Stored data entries
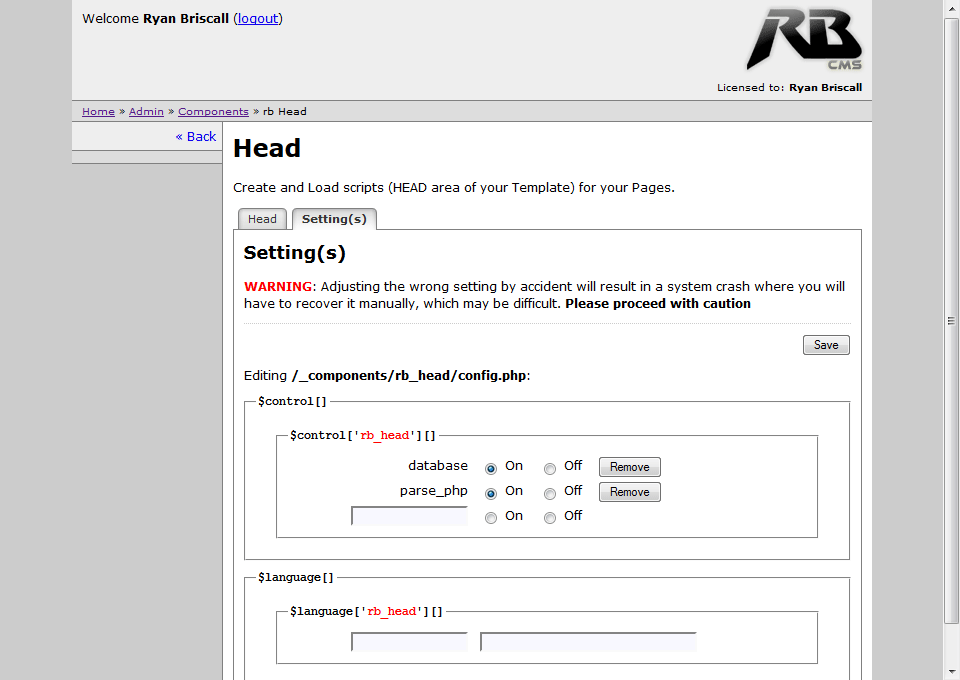Open the Setting(s) tab
Viewport: 960px width, 680px height.
334,219
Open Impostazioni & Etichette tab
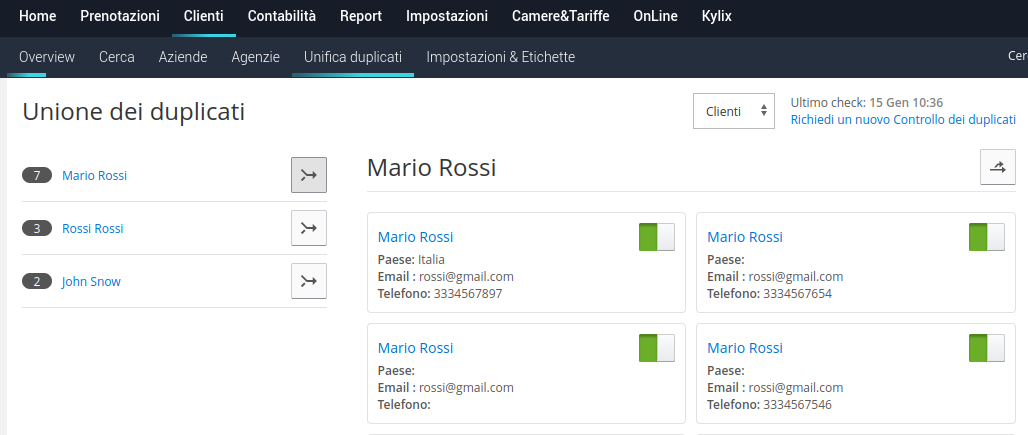The image size is (1028, 435). click(x=501, y=57)
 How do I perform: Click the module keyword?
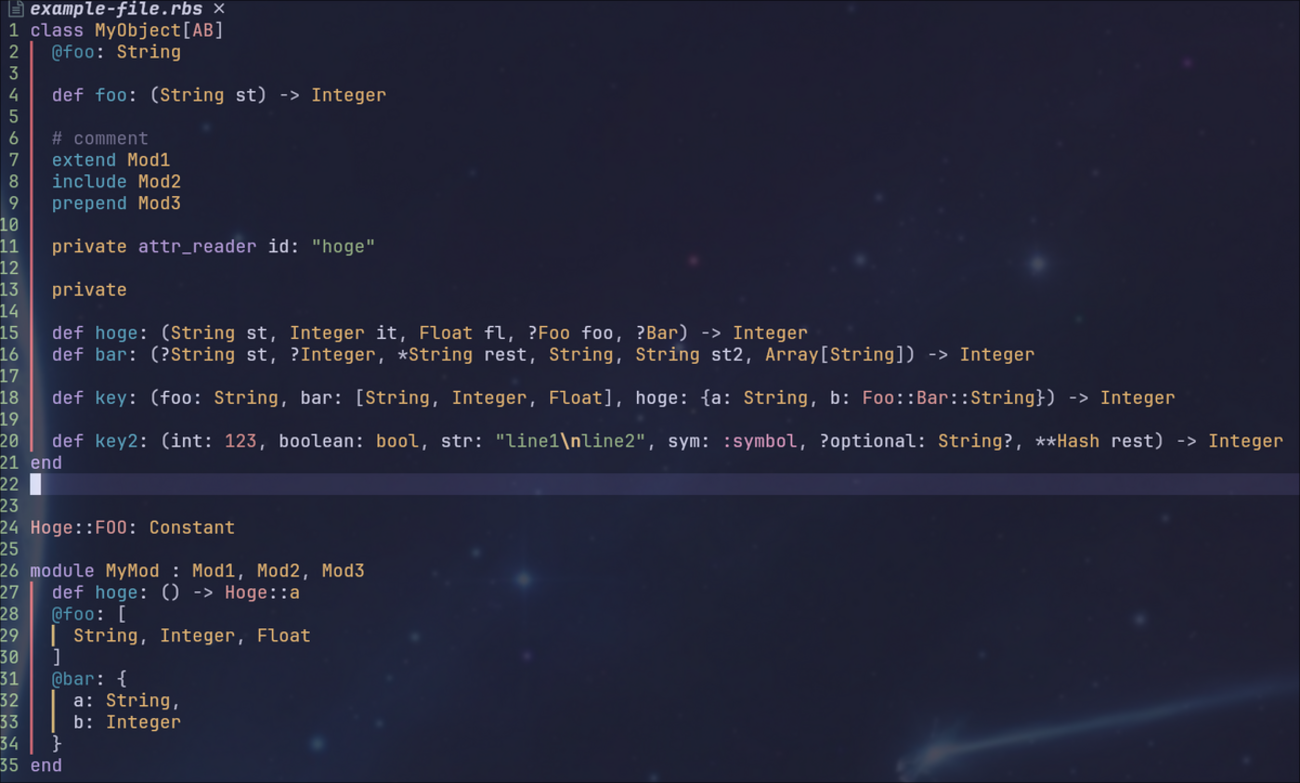click(x=62, y=571)
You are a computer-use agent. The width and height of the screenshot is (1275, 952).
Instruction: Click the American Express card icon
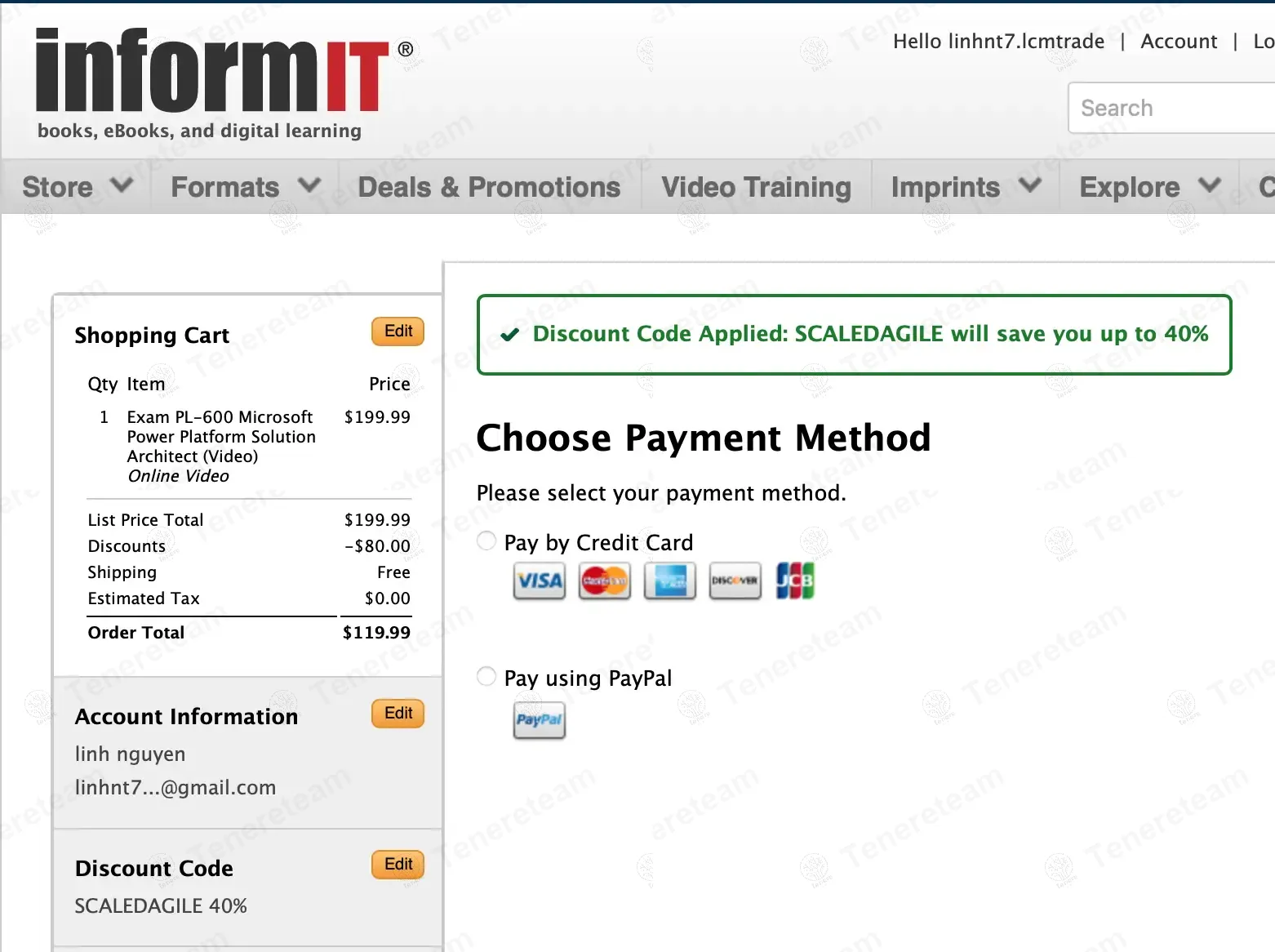pos(669,581)
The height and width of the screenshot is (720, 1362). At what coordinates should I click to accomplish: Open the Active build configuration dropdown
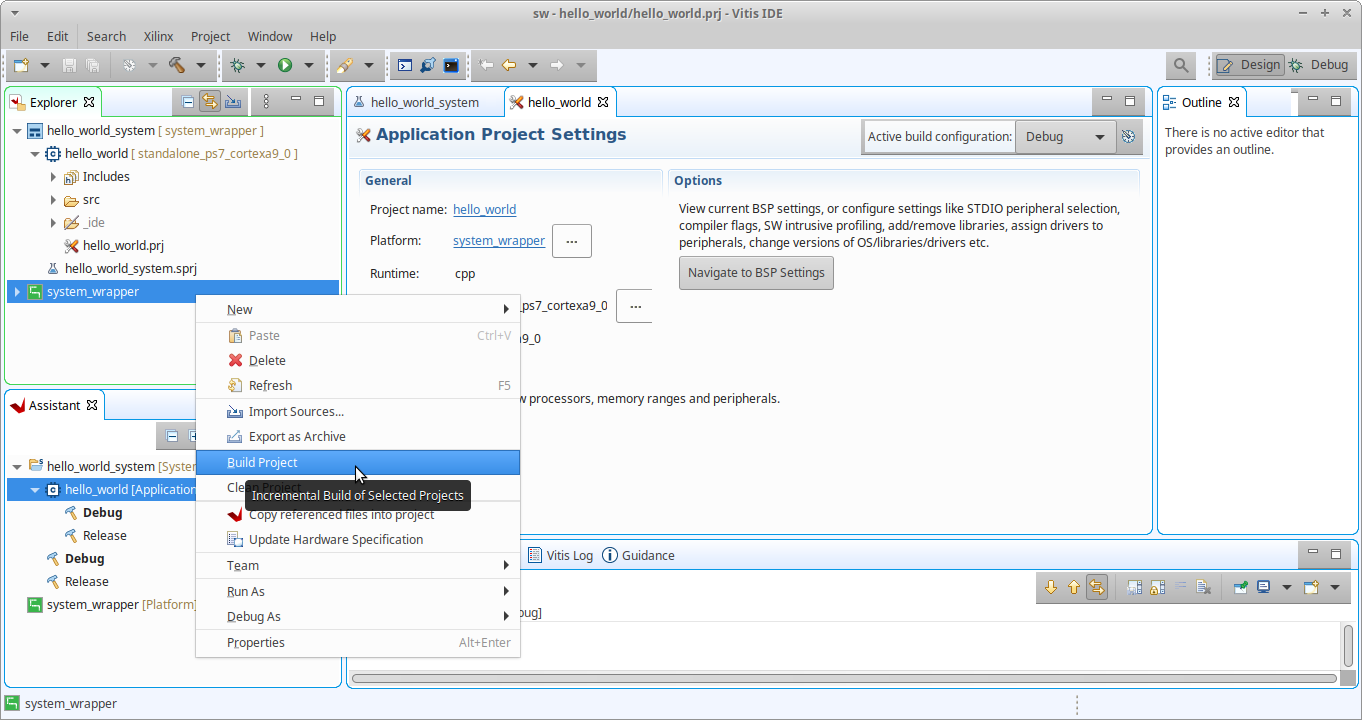coord(1064,137)
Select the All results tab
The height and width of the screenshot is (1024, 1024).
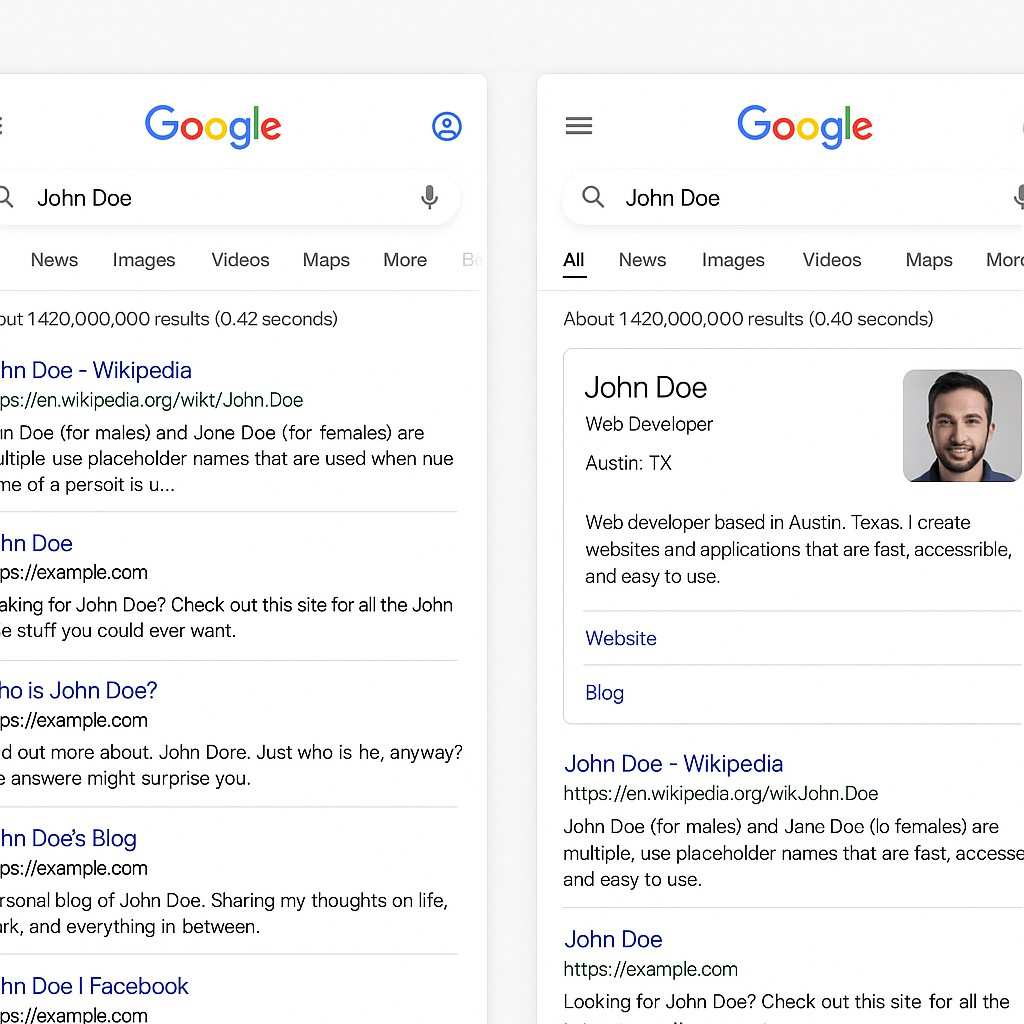point(574,260)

→ Exercise:
Restate word for word the lines from the one holding "The height and width of the screenshot is (720, 1362)." down through the last line of the records above, and do not include the pictures.

→ Result for this exercise:
The height and width of the screenshot is (720, 1362). At what coordinates should I click to accomplish: Open the Active build configuration dropdown
coord(1064,137)
Select the All results tab
The height and width of the screenshot is (1024, 1024).
point(574,260)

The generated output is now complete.